[Material contained in a dataset]

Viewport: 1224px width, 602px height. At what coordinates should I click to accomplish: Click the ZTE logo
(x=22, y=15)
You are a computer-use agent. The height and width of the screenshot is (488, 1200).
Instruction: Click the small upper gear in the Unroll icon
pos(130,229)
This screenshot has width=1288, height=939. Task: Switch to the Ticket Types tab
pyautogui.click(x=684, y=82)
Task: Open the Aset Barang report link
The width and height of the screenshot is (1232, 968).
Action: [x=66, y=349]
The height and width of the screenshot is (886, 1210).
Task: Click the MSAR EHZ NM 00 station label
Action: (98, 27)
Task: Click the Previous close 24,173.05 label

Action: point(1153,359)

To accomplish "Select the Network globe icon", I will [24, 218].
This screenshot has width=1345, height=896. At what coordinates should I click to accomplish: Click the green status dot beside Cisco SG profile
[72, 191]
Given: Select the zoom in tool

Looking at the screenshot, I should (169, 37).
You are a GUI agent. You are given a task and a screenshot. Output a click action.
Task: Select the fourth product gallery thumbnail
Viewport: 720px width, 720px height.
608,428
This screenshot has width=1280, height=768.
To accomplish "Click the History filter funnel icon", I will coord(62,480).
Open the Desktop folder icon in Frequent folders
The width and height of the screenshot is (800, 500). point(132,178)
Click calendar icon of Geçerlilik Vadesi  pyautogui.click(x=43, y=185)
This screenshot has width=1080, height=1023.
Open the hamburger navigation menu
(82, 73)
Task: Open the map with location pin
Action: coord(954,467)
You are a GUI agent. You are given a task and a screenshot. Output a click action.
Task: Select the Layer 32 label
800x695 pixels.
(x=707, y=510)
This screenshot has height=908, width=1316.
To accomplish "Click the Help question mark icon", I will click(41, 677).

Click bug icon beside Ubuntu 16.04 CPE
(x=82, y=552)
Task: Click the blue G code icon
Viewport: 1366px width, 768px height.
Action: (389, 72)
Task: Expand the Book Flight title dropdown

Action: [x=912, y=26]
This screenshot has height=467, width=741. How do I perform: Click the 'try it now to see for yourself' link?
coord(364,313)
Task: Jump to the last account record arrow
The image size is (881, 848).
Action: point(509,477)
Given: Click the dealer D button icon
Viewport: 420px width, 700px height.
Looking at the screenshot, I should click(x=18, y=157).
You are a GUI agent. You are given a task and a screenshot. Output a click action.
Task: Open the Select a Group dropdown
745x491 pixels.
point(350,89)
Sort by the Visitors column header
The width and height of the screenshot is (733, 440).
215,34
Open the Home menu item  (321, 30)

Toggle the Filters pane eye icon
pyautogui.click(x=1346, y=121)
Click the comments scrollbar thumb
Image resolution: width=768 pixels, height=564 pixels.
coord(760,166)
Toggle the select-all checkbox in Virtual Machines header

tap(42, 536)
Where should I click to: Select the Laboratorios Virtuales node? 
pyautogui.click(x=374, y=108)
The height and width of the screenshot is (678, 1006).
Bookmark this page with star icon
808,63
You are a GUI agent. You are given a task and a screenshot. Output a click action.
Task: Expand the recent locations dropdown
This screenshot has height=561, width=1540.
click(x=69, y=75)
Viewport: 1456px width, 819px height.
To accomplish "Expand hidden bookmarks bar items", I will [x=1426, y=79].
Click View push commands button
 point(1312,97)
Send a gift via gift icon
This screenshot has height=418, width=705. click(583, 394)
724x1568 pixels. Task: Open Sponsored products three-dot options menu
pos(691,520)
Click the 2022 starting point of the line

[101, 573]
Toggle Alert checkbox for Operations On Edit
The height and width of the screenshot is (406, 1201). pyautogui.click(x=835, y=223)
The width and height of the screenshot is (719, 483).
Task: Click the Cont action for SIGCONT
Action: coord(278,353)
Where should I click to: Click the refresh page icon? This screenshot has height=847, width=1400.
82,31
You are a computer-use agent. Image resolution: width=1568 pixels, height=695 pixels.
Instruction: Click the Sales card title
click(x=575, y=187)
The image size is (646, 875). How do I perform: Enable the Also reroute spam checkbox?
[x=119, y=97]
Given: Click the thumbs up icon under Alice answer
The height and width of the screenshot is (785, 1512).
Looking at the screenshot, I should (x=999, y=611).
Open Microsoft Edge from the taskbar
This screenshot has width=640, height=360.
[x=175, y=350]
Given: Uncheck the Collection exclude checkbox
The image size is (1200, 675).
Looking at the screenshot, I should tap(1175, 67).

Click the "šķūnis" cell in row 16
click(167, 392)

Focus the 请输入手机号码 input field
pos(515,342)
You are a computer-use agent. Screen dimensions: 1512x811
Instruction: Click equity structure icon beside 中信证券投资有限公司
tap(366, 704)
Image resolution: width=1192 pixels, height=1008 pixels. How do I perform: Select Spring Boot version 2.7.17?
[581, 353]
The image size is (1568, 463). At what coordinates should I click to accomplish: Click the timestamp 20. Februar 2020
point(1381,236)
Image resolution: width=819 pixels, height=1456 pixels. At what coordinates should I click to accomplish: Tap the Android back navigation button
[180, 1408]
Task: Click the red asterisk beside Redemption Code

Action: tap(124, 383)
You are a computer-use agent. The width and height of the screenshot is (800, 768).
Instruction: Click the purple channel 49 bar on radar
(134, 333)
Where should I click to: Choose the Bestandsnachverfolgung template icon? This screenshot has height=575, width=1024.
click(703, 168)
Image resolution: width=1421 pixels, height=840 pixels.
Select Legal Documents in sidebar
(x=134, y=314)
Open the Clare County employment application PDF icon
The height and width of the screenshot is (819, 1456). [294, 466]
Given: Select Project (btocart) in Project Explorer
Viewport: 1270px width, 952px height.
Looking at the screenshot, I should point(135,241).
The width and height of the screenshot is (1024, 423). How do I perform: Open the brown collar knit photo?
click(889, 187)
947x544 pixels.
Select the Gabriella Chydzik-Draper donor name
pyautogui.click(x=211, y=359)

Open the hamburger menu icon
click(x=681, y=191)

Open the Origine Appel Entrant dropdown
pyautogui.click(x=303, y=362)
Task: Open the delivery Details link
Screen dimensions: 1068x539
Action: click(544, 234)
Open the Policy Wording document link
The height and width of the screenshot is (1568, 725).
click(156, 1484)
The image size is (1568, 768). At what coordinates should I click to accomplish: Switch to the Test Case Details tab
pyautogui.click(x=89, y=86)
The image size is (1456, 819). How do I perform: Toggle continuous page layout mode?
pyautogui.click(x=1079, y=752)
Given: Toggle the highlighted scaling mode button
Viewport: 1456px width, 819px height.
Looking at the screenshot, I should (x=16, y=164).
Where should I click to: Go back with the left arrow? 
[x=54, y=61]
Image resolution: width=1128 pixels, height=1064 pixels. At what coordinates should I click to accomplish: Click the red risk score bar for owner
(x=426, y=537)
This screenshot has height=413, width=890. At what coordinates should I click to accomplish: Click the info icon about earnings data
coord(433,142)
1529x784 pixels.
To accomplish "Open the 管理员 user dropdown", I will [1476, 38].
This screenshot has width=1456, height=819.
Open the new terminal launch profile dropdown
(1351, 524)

#### The request:
Copy out every line of the material above, reproducing each one without any alteration.

#### Solution to the problem:
Viewport: 1224px width, 602px height. At what coordinates should I click to accomplish: Click the ZTE logo
(x=22, y=15)
You are a computer-use agent. The height and width of the screenshot is (488, 1200).
Instruction: Click the small upper gear in the Unroll icon
pos(130,229)
This screenshot has width=1288, height=939. Task: Switch to the Ticket Types tab
pyautogui.click(x=684, y=82)
Task: Open the Aset Barang report link
The width and height of the screenshot is (1232, 968).
Action: [x=66, y=349]
The height and width of the screenshot is (886, 1210).
Task: Click the MSAR EHZ NM 00 station label
Action: (98, 27)
Task: Click the Previous close 24,173.05 label

Action: point(1153,359)

To accomplish "Select the Network globe icon", I will [24, 218].
This screenshot has width=1345, height=896. At what coordinates should I click to accomplish: Click the green status dot beside Cisco SG profile
[72, 191]
Given: Select the zoom in tool

Looking at the screenshot, I should (169, 37).
You are a GUI agent. You are given a task and a screenshot. Output a click action.
Task: Select the fourth product gallery thumbnail
Viewport: 720px width, 720px height.
608,428
This screenshot has width=1280, height=768.
To accomplish "Click the History filter funnel icon", I will coord(62,480).
Open the Desktop folder icon in Frequent folders
The width and height of the screenshot is (800, 500). point(132,178)
Click calendar icon of Geçerlilik Vadesi  pyautogui.click(x=43, y=185)
This screenshot has width=1080, height=1023.
Open the hamburger navigation menu
(82, 73)
Task: Open the map with location pin
Action: coord(954,467)
You are a GUI agent. You are given a task and a screenshot. Output a click action.
Task: Select the Layer 32 label
800x695 pixels.
(x=707, y=510)
This screenshot has height=908, width=1316.
To accomplish "Click the Help question mark icon", I will click(41, 677).

Click bug icon beside Ubuntu 16.04 CPE
(x=82, y=552)
Task: Click the blue G code icon
Viewport: 1366px width, 768px height.
Action: (389, 72)
Task: Expand the Book Flight title dropdown

Action: [x=912, y=26]
This screenshot has height=467, width=741. How do I perform: Click the 'try it now to see for yourself' link?
coord(364,313)
Task: Jump to the last account record arrow
The image size is (881, 848).
Action: point(509,477)
Given: Click the dealer D button icon
Viewport: 420px width, 700px height.
Looking at the screenshot, I should click(x=18, y=157).
You are a GUI agent. You are given a task and a screenshot. Output a click action.
Task: Open the Select a Group dropdown
745x491 pixels.
point(350,89)
Sort by the Visitors column header
The width and height of the screenshot is (733, 440).
215,34
Open the Home menu item  (321, 30)

Toggle the Filters pane eye icon
pyautogui.click(x=1346, y=121)
Click the comments scrollbar thumb
Image resolution: width=768 pixels, height=564 pixels.
coord(760,166)
Toggle the select-all checkbox in Virtual Machines header

tap(42, 536)
Where should I click to: Select the Laboratorios Virtuales node? 
pyautogui.click(x=374, y=108)
The height and width of the screenshot is (678, 1006).
Bookmark this page with star icon
808,63
You are a GUI agent. You are given a task and a screenshot. Output a click action.
Task: Expand the recent locations dropdown
This screenshot has height=561, width=1540.
click(x=69, y=75)
Viewport: 1456px width, 819px height.
To accomplish "Expand hidden bookmarks bar items", I will [x=1426, y=79].
Click View push commands button
 point(1312,97)
Send a gift via gift icon
This screenshot has height=418, width=705. click(583, 394)
724x1568 pixels. Task: Open Sponsored products three-dot options menu
pos(691,520)
Click the 2022 starting point of the line

[101, 573]
Toggle Alert checkbox for Operations On Edit
The height and width of the screenshot is (406, 1201). pyautogui.click(x=835, y=223)
The width and height of the screenshot is (719, 483).
Task: Click the Cont action for SIGCONT
Action: coord(278,353)
Where should I click to: Click the refresh page icon? This screenshot has height=847, width=1400.
82,31
You are a computer-use agent. Image resolution: width=1568 pixels, height=695 pixels.
Instruction: Click the Sales card title
click(x=575, y=187)
The image size is (646, 875). How do I perform: Enable the Also reroute spam checkbox?
[x=119, y=97]
Given: Click the thumbs up icon under Alice answer
The height and width of the screenshot is (785, 1512).
Looking at the screenshot, I should (x=999, y=611).
Open Microsoft Edge from the taskbar
This screenshot has width=640, height=360.
[x=175, y=350]
Given: Uncheck the Collection exclude checkbox
The image size is (1200, 675).
Looking at the screenshot, I should tap(1175, 67).

Click the "šķūnis" cell in row 16
click(167, 392)

Focus the 请输入手机号码 input field
pos(515,342)
You are a computer-use agent. Screen dimensions: 1512x811
Instruction: Click equity structure icon beside 中信证券投资有限公司
tap(366, 704)
Image resolution: width=1192 pixels, height=1008 pixels. How do I perform: Select Spring Boot version 2.7.17?
[581, 353]
The image size is (1568, 463). At what coordinates should I click to accomplish: Click the timestamp 20. Februar 2020
point(1381,236)
Image resolution: width=819 pixels, height=1456 pixels. At what coordinates should I click to accomplish: Tap the Android back navigation button
[180, 1408]
Task: Click the red asterisk beside Redemption Code

Action: tap(124, 383)
You are a computer-use agent. The width and height of the screenshot is (800, 768).
Instruction: Click the purple channel 49 bar on radar
(134, 333)
Where should I click to: Choose the Bestandsnachverfolgung template icon? This screenshot has height=575, width=1024.
click(703, 168)
Image resolution: width=1421 pixels, height=840 pixels.
Select Legal Documents in sidebar
(x=134, y=314)
Open the Clare County employment application PDF icon
The height and width of the screenshot is (819, 1456). [294, 466]
Given: Select Project (btocart) in Project Explorer
Viewport: 1270px width, 952px height.
Looking at the screenshot, I should point(135,241).
The width and height of the screenshot is (1024, 423). How do I perform: Open the brown collar knit photo?
click(889, 187)
947x544 pixels.
Select the Gabriella Chydzik-Draper donor name
pyautogui.click(x=211, y=359)

Open the hamburger menu icon
click(x=681, y=191)

Open the Origine Appel Entrant dropdown
pyautogui.click(x=303, y=362)
Task: Open the delivery Details link
Screen dimensions: 1068x539
Action: click(544, 234)
Open the Policy Wording document link
The height and width of the screenshot is (1568, 725).
click(156, 1484)
The image size is (1568, 768). At what coordinates should I click to accomplish: Switch to the Test Case Details tab
pyautogui.click(x=89, y=86)
The image size is (1456, 819). How do I perform: Toggle continuous page layout mode?
pyautogui.click(x=1079, y=752)
Given: Toggle the highlighted scaling mode button
Viewport: 1456px width, 819px height.
Looking at the screenshot, I should (x=16, y=164).
Where should I click to: Go back with the left arrow? 
[x=54, y=61]
Image resolution: width=1128 pixels, height=1064 pixels. At what coordinates should I click to accomplish: Click the red risk score bar for owner
(x=426, y=537)
This screenshot has height=413, width=890. At what coordinates should I click to accomplish: Click the info icon about earnings data
coord(433,142)
1529x784 pixels.
To accomplish "Open the 管理员 user dropdown", I will [1476, 38].
This screenshot has width=1456, height=819.
Open the new terminal launch profile dropdown
(1351, 524)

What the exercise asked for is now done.